Our guide then took us around to get to know the city. We passed by the library, went down Mathew Street, pausing outside the Cavern Club and at the Liverpool Wall of Fame, which has the names of famous musicians engraved in bricks, then finally ending at the Liverpool Waterfront.
The concrete walk stretches long, and on this sunny, warm day, was perfectly picturesque, with the sea shimmering beyond the rail. Here our guide gave us a little history of the city, including why there’s an eagle that doesn’t look like an eagle on top of the Royal Liver Building (the artist had never seen an eagle, and so didn’t know what one looked like.)
Then she sat down in front of one of the oddly shaped statues painted all over with various bright colors and lining the dock in a neat little row, explaining that these were lambananas. As in, part lamb, part banana.
The original—the superlambanana—was commissioned in 1998 to promote art in Liverpool as part of the Art Transpennine Exhibition, and the mini lambananas were designed later. The artist, Taro Chiezo, took inspiration from the city’s history, as lambs and bananas used to be some of Liverpool’s regular cargo; it also ended up being a kind of statement on the consequences of genetic engineering.
We were so taken with these lamb-banana hybrids that the superlambanana became our mascot for the remainder of the trip. A few of us made it a goal to find the superlambanana, who was not on the dock.
We were then free to explore, and by that time we were all hungry. A large group of us wandered down the waterfront, past the Museum of Liverpool, the locks of love, and the Canning dock until we reached Albert Dock, where there were many brick buildings lined with shops and restaurants. It was a pleasant walk down the walkway, taking in the industrial vibe and the scenery of the sailboats and motorboats lining the walls of the walkway.

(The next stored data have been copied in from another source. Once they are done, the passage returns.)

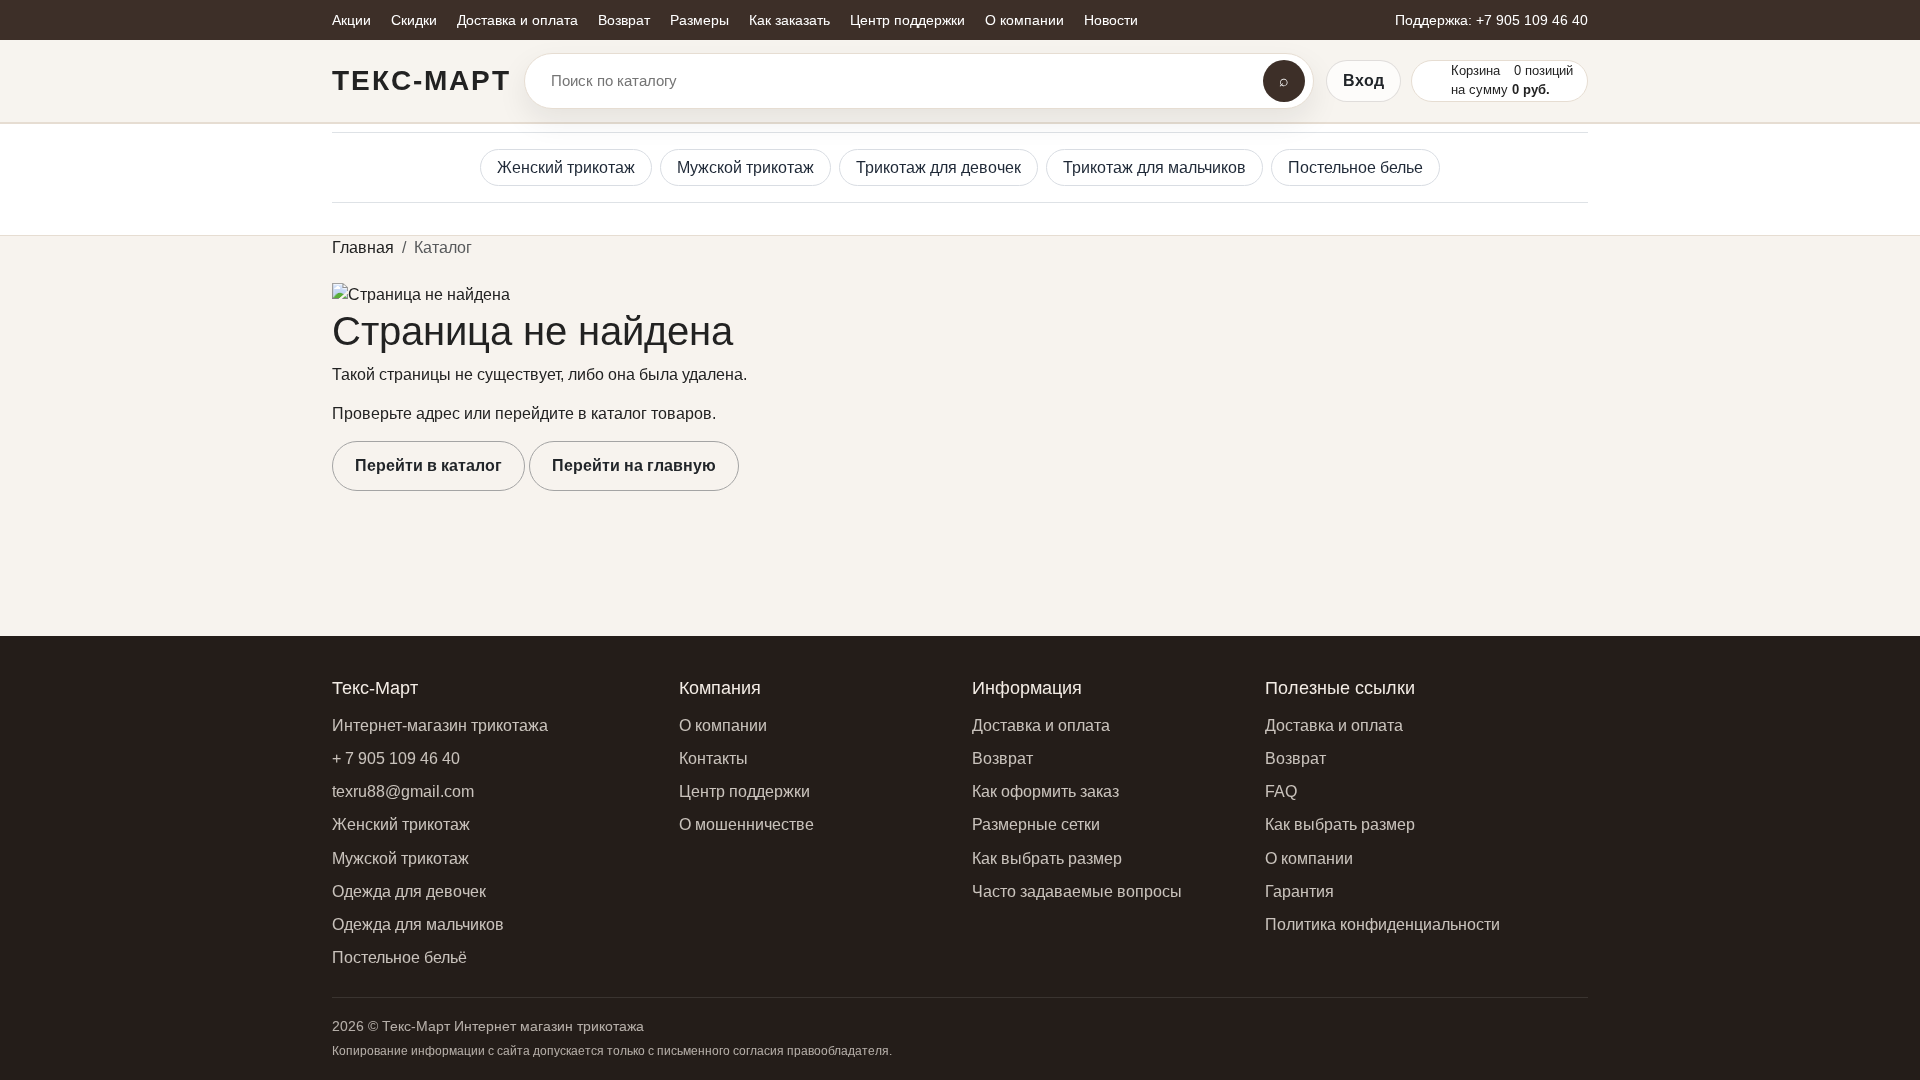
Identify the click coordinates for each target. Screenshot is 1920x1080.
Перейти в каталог (428, 465)
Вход (1363, 80)
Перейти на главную (634, 465)
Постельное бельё (399, 957)
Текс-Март (421, 80)
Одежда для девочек (409, 891)
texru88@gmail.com (403, 791)
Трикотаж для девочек (938, 167)
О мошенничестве (746, 824)
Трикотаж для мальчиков (1154, 167)
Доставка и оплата (1041, 725)
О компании (723, 725)
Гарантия (1299, 891)
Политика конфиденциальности (1382, 924)
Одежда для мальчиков (418, 924)
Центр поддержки (744, 791)
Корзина (1475, 70)
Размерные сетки (1036, 824)
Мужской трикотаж (745, 167)
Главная (363, 247)
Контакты (713, 758)
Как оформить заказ (1045, 791)
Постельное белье (1355, 167)
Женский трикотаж (566, 167)
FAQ (1281, 791)
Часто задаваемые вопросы (1077, 891)
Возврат (1002, 758)
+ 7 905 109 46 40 (396, 758)
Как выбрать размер (1047, 858)
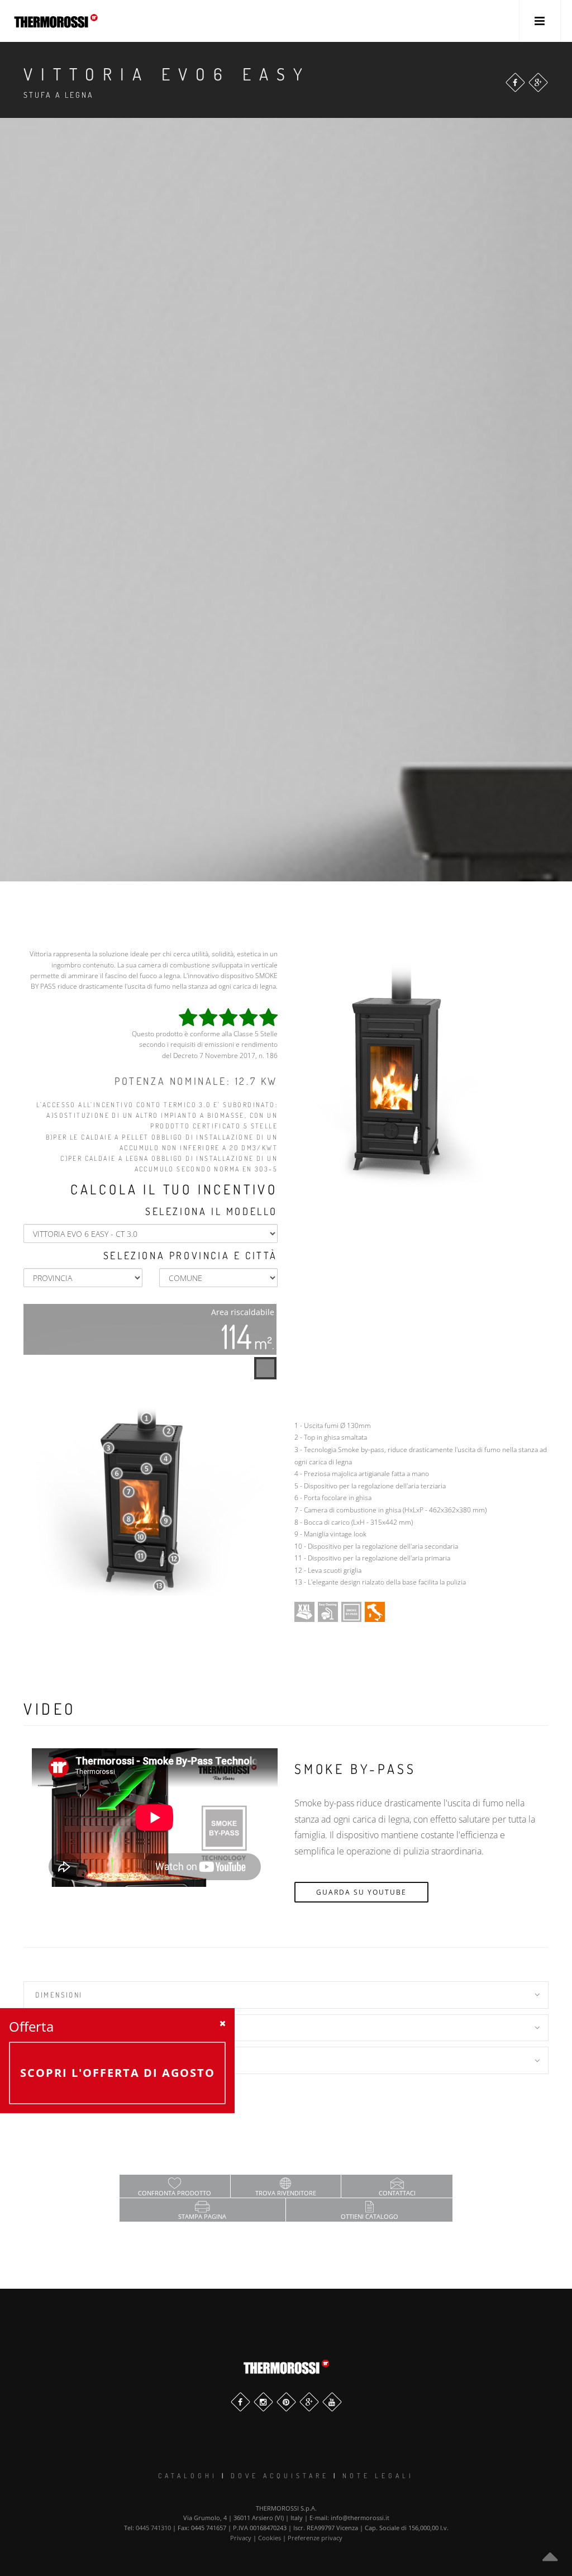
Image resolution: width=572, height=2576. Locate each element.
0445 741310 (153, 2527)
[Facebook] (515, 82)
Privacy (240, 2538)
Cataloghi (187, 2475)
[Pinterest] (286, 2402)
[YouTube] (332, 2402)
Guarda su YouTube (361, 1892)
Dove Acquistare (280, 2475)
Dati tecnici (62, 2027)
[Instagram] (263, 2402)
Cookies (269, 2538)
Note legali (378, 2475)
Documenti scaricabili (85, 2060)
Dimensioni (59, 1994)
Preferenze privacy (315, 2538)
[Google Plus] (538, 82)
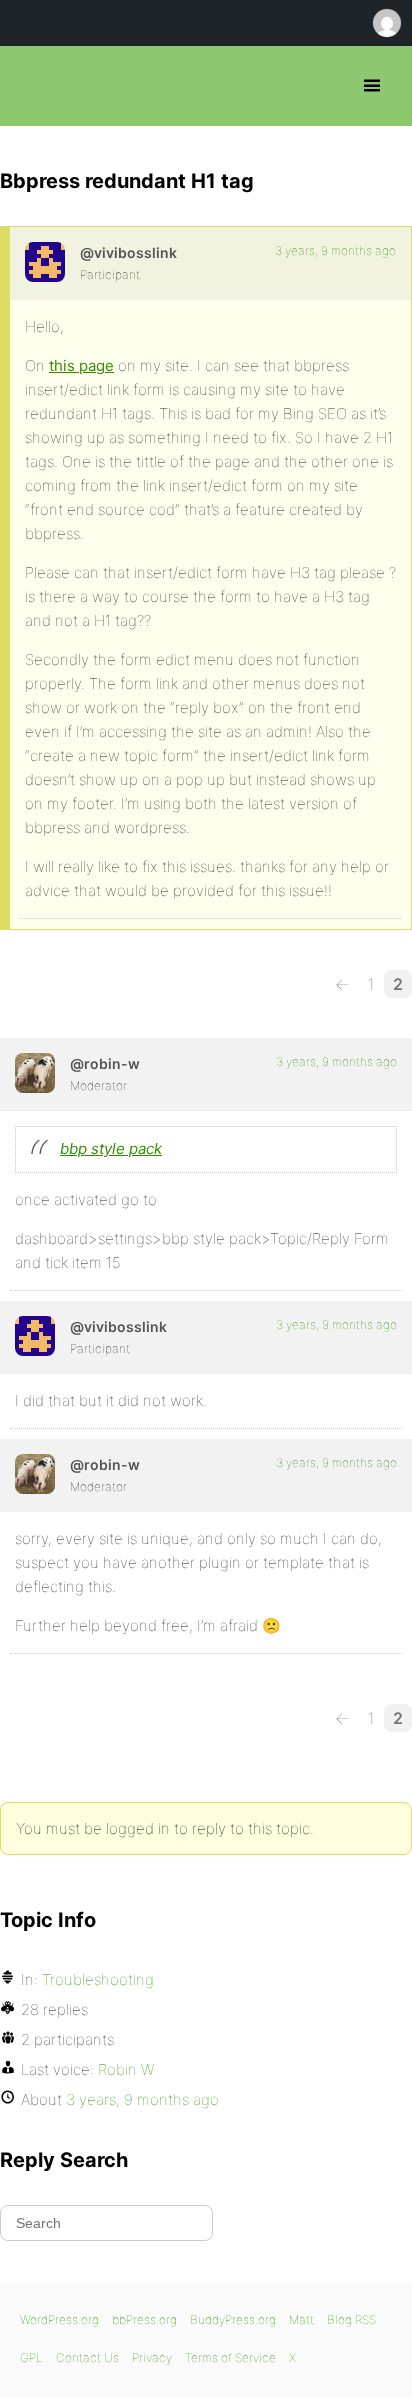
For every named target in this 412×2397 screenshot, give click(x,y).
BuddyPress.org (233, 2319)
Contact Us (87, 2357)
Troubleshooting (98, 1979)
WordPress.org (59, 2319)
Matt (301, 2319)
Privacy (152, 2357)
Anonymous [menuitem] (386, 23)
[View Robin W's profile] (35, 1073)
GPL (31, 2357)
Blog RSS (351, 2319)
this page (81, 365)
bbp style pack (111, 1148)
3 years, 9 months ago (335, 250)
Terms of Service (230, 2357)
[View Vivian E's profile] (45, 262)
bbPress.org (32, 86)
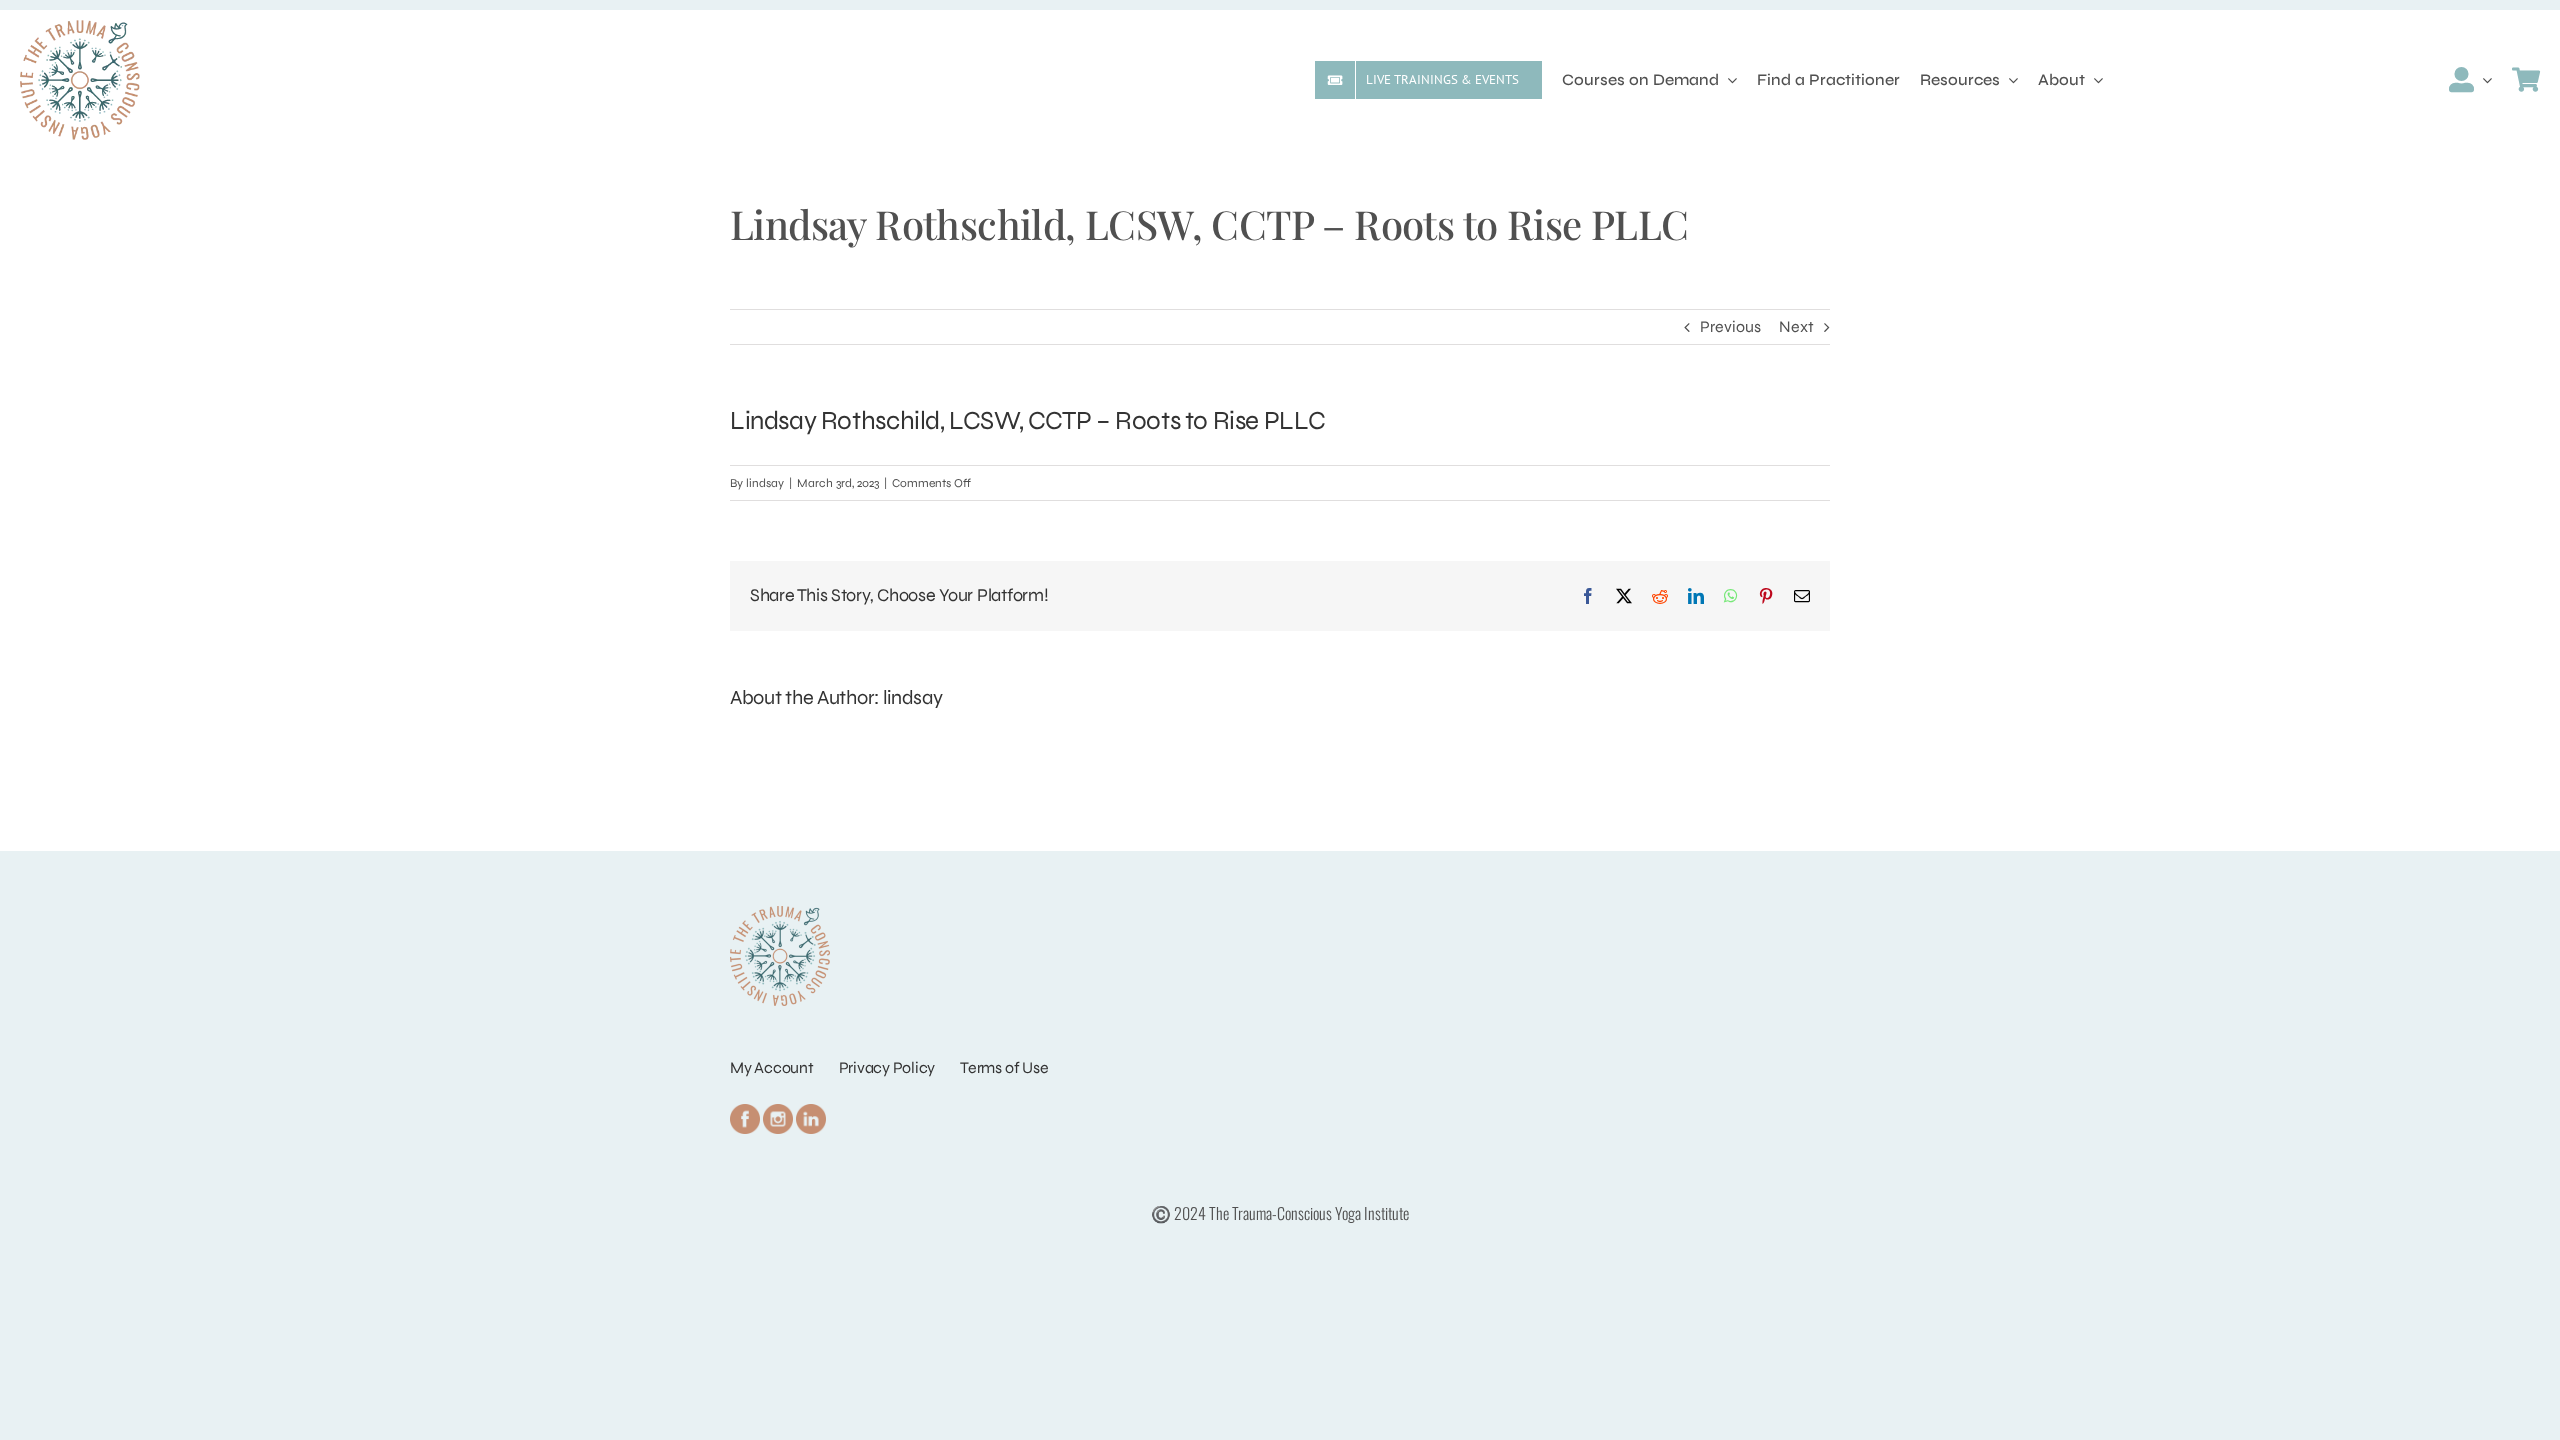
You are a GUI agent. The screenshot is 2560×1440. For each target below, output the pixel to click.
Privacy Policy (887, 1067)
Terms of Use (1004, 1067)
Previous (1730, 326)
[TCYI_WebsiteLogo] (80, 27)
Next (1796, 326)
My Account (772, 1067)
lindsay (765, 483)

We stopped at a restaurant in the corner of the dock called What’s Cooking; I ordered their Scooby Snack burger. And let me tell you, it certainly lives up to its name—I’m pretty sure only Scooby or Shaggy could finish that burger in one go. I did eat a good portion of it—a double burger with cheese, bacon, and pineapple heaped on top, and side of chili cheese fries, yumm.
After that we headed back over to Mathew Street to check out the one and only Cavern Club. Underground and dimly lit in a classic rock atmosphere, it boasted displays of iconic classic rock bands, a small stage in the center (between the arched walkways), and a jam-packed crowd that included most—if not all—of our tour group.
A Beatles cover band—even dressed in black turtlenecks—played many favorited Beatles tunes and other classic rock hits, and nearly everyone was singing and swaying along. It’s still my favorite part about Liverpool.
We poked into a couple other bars on the street after the band was done, stopping at one that was hosting karaoke. I didn’t get a chance to sing anything, but a few of our other tour-mates did, and we enjoyed cheering them on.
As the night went on, we all returned to the hotel to hang out in the lobby and play Cards Against Humanity (there were a bunch of games in the lobby.) It was late by the time we called it, all of us aware we only had one more day to enjoy not just Liverpool, but one more day to experience England before boarding a ferry for Ireland.